## Task directions
Counting the line with "Given: Click the M icon tab" as the last one, copy out the lines of the data exactly from the first onward.

*** Opening of Data supplied ***

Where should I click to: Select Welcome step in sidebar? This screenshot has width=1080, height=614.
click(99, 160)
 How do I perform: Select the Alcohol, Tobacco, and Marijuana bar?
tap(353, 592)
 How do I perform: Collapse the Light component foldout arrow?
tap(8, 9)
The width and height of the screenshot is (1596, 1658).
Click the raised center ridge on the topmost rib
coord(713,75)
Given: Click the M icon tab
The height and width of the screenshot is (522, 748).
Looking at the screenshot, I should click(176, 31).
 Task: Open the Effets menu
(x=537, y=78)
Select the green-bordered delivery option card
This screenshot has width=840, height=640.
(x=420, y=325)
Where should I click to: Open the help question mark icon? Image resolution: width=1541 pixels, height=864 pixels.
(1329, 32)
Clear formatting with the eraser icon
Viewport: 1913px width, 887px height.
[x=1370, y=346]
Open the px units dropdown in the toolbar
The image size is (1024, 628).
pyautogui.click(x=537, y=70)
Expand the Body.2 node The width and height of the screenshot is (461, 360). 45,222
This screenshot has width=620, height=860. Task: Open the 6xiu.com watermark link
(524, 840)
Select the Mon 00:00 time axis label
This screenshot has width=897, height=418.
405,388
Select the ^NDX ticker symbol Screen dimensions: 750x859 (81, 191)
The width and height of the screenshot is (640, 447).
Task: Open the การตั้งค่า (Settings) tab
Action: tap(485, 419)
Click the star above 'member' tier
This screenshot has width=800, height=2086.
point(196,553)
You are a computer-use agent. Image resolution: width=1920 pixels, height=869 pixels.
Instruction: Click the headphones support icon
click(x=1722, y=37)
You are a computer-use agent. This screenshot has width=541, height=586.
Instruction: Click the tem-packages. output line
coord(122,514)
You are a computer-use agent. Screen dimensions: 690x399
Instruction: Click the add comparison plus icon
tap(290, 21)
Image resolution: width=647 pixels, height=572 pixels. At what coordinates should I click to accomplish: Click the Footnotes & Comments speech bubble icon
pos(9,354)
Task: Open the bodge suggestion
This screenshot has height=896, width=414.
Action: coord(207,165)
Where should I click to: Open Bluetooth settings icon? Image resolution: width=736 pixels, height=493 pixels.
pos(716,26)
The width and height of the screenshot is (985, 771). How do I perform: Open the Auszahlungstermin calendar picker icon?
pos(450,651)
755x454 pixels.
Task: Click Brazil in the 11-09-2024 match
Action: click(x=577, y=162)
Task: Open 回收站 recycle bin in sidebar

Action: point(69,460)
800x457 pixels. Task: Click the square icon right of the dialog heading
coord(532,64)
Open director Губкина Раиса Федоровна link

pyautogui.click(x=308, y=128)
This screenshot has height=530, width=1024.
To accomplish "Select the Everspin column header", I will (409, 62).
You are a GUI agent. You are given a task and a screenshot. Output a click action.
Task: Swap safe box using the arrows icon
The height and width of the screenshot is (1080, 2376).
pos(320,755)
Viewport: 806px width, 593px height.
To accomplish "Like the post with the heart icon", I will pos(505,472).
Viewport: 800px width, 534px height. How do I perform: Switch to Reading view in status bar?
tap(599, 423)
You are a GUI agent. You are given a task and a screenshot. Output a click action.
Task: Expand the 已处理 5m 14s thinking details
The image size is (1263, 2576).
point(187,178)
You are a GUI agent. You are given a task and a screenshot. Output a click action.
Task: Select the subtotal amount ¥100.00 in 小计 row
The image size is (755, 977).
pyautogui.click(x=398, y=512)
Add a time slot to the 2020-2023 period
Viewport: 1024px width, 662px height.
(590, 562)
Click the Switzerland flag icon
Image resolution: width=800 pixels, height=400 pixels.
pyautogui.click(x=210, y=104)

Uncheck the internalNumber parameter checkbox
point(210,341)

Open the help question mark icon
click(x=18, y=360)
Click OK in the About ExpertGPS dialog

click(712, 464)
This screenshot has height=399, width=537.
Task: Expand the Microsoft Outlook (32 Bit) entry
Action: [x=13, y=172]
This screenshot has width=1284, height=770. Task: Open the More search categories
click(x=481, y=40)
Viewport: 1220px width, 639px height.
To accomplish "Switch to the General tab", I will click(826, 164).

*** Close of Data supplied ***

## Exercise solution
Where should I click to: Select Welcome step in sidebar? This screenshot has width=1080, height=614.
click(99, 160)
 How do I perform: Select the Alcohol, Tobacco, and Marijuana bar?
tap(353, 592)
 How do I perform: Collapse the Light component foldout arrow?
tap(8, 9)
The width and height of the screenshot is (1596, 1658).
Click the raised center ridge on the topmost rib
coord(713,75)
Given: Click the M icon tab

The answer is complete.